---------- Reading passage

 I recall when Cobain killed himself: I was going up to New Jersey to visit my friend Ken, who at the time was the lead guitarist for a goth band, Coven of Hate, and the center idol figure for the band and its clique of Montclair State college kids. They were all majorly bummed out. I somehow wasn’t surprised, but nor was I jumping up and down with glee. One of the gang had to open his mouth about "what’s the big deal??" For me, I felt it best to let them wallow in agony. What better source of inspiration for a goth band, than the suicide of their favorite singer? It all fits together – life, even its abrupt and untimely end, works in strange ways.

 Soundgarden. At the time they first came to my attention, Badmotorfinger was the current album. Neither "Outshined" nor "Rusty Cage" impressed me, but I listened to Louder Than Love and got hooked; Ultramega OK was fine, but not as good. Then Superunknown came out, and all hell broke loose. I liked it much better than Badmotorfinger, and apparently everyone else agreed. Phil and I saw this tour at the Bender Arena at American University in 1994. They followed this up with Down on the Upside (doomed to be a letdown after Superunknown) and then broke up. Chris Cornell has one of the best voices in music, let alone grunge. Soundgarden are definitely the heaviest of the four and most reminiscent of Black Sabbath. They even covered "Into the Void" on an "Outshined" EP, albeit with different lyrics. An interviewer once suggested to Kim Thayil, the guitarist, that Soundgarden owes some royalties to Tony Iommi (Black Sabbath guitarist), to which Thayil simply replied, "maybe."

 Alice in Chains. I remember buying the Facelift album back in 1991 or so on the advice of my friend Ken. My buddy Jean and I went to Tower Records at Tysons Corner and bought the album. I loved it immediately. They followed it up with two studio albums, Dirt and Alice in Chains (either green or purple plastic jewel case with the B&W pic of a three-legged, sad-looking dog), two acoustic EPs, SAP and Jar of Flies, a live album Unplugged, and a boxed set.
--------------------
---------- Data segment
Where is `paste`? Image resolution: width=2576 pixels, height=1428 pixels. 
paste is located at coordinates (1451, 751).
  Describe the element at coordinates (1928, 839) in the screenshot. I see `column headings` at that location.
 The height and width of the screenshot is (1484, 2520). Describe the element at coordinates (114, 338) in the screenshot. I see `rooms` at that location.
--------------------
Task to carry out:
Do these statements agree with the grunge bands text above? Answer yes or no for each and quote the words of the text that decide it.
1. The writer was surprised when Cobain killed himself.
2. The writer liked Superunknown much better than Badmotorfinger.
3. The writer bought the Facelift album on Ken's advice.

Solution below:
1. No: "I somehow wasn’t surprised"
2. Yes: "I liked it much better than Badmotorfinger"
3. Yes: "on the advice of my friend Ken"